Conosco i dubbi e le speranze che portate nel cuore. Ce li hanno ricordati il Vescovo Mons. Marko Semren e i vostri rappresentanti, Darko e Nadežda. In particolare, condivido l’auspicio che alle nuove generazioni siano assicurate reali prospettive per un futuro dignitoso nel Paese, evitando così il triste fenomeno dell’esodo. A tale riguardo le Istituzioni sono chiamate a mettere in atto opportune e coraggiose strategie per favorire i giovani nella realizzazione delle loro legittime aspirazioni; in questo modo essi saranno in grado di contribuire fattivamente all’edificazione e alla crescita del Paese. La Chiesa, da parte sua, può dare il suo apporto con adeguati progetti pastorali, focalizzati sulla formazione della coscienza civica e morale della gioventù, aiutandola così ad essere protagonista della vita sociale. Questo impegno della Chiesa è già in atto, specialmente attraverso la preziosa opera delle scuole cattoliche, giustamente aperte non solo agli studenti cattolici, ma anche a quelli di altre confessioni cristiane e altre religioni. Tuttavia, la Chiesa deve sentirsi chiamata ad osare sempre di più, partendo dal Vangelo e spinta dallo Spirito Santo che trasforma le persone, la società e la Chiesa stessa.

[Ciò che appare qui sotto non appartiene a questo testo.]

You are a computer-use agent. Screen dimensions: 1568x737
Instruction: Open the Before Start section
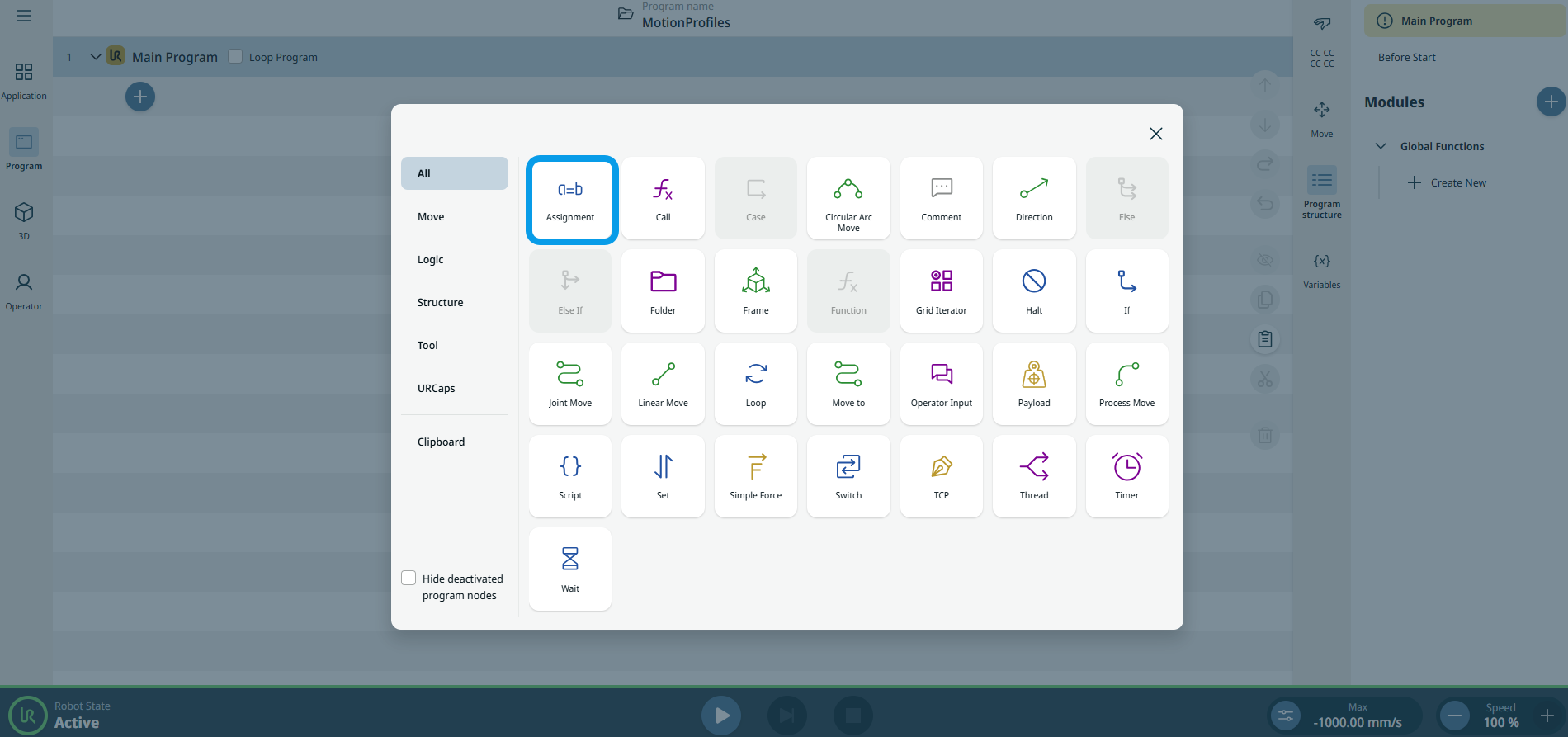(1406, 57)
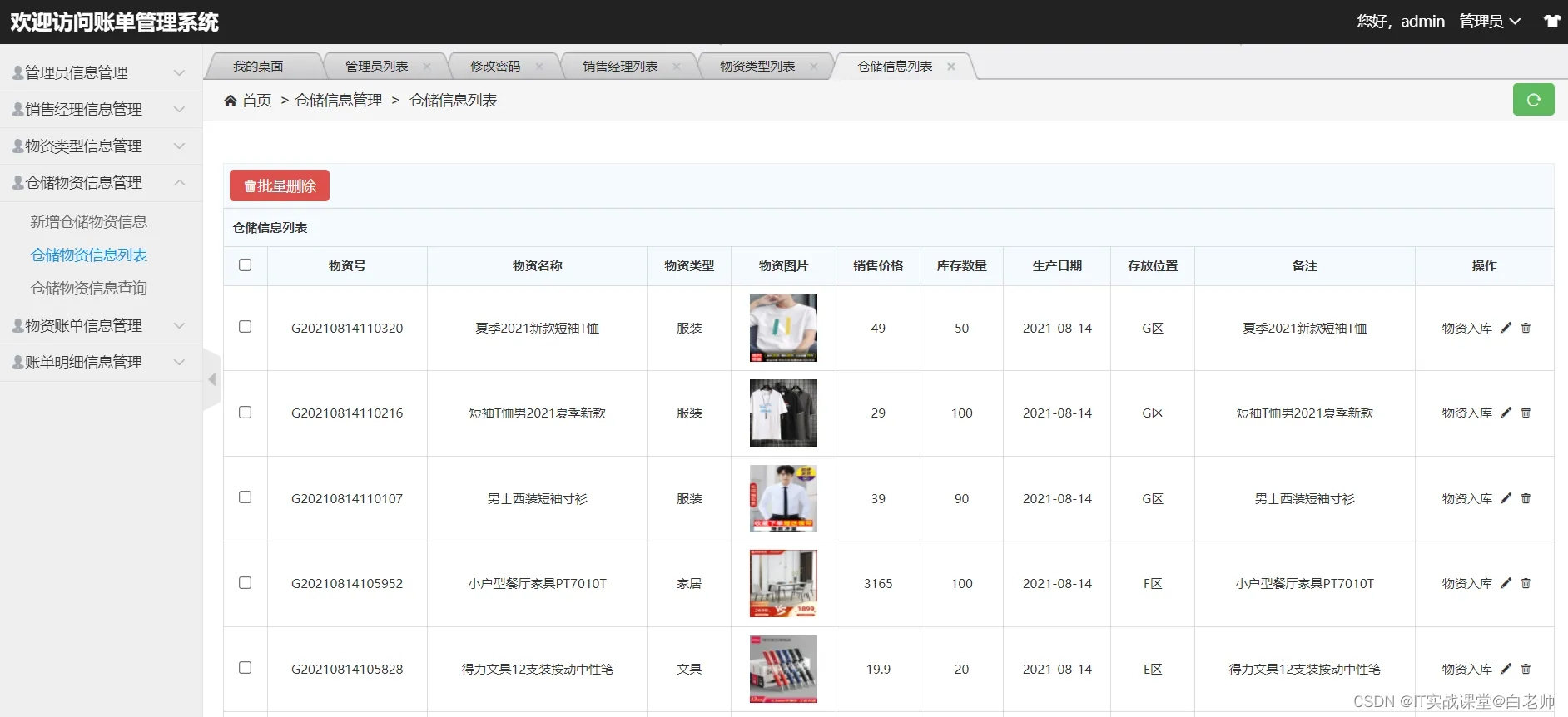Click 物资入库 link for first row
Screen dimensions: 1568x717
[1466, 328]
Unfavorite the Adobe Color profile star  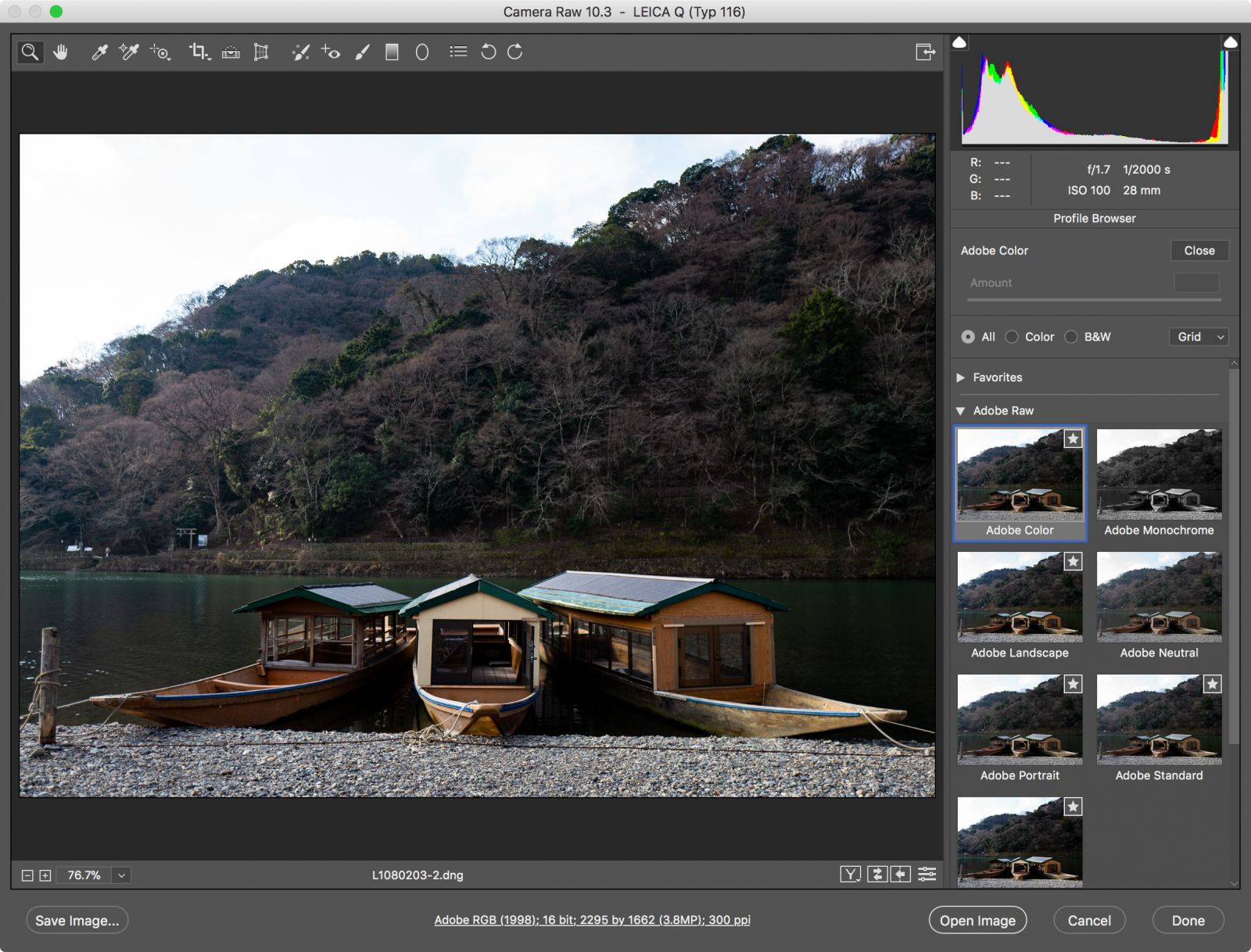[x=1072, y=439]
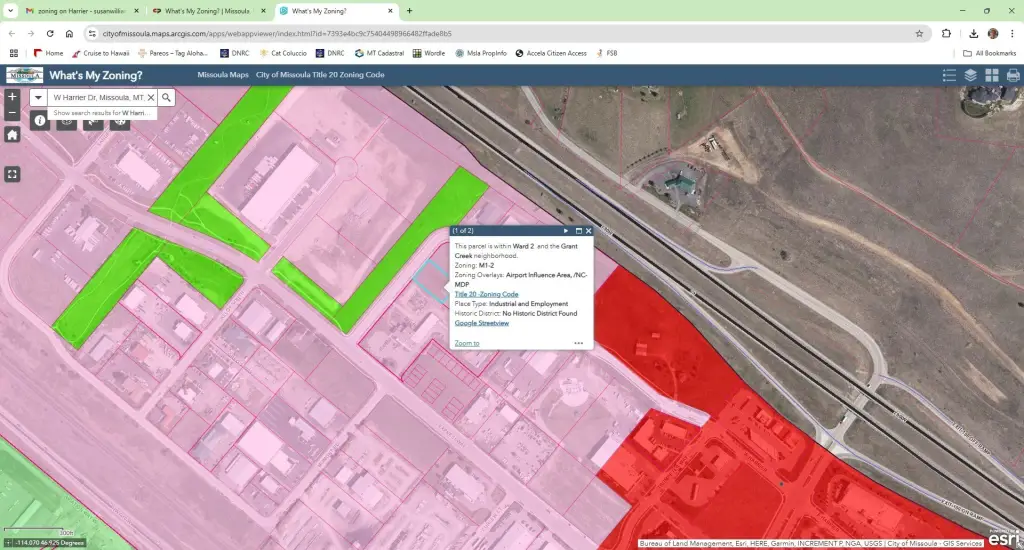Expand the search source dropdown arrow

tap(39, 98)
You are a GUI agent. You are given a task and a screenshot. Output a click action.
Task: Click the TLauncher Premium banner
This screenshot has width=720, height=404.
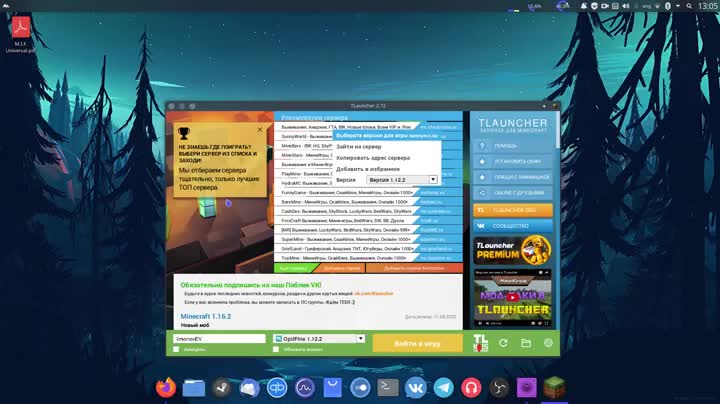pos(512,249)
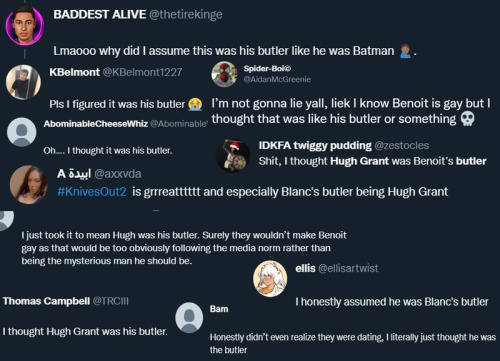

Anche a voi giovani spetta un compito decisivo nell’affrontare le sfide di questo nostro tempo, che sono certamente sfide materiali, ma prima ancora riguardano la visione dell’uomo. Infatti, insieme con i problemi economici, con la difficoltà di trovare lavoro e la conseguente incertezza per il futuro, si avverte la crisi dei valori morali e lo smarrimento del senso della vita. Di fronte a questa situazione critica, qualcuno potrebbe cedere alla tentazione della fuga, dell’evasione, chiudendosi in un atteggiamento di isolamento egoista, rifugiandosi nell’alcol, nella droga, nelle ideologie che predicano l’odio e la violenza. Sono realtà che conosco bene perché purtroppo sono presenti anche nella città di Buenos Aires, da cui provengo. Per questo vi incoraggio a non lasciarvi abbattere dalle difficoltà, ma a far emergere senza paura la forza che viene dal vostro essere persone e cristiani, dal vostro essere semi di una società più giusta, fraterna, accogliente e pacifica. Voi giovani, insieme a Cristo, siete la forza della Chiesa e della società. Se vi lasciate plasmare da Lui, se vi aprite al dialogo con Lui nella preghiera, con la lettura e la meditazione del Vangelo, diventerete profeti e testimoni di speranza!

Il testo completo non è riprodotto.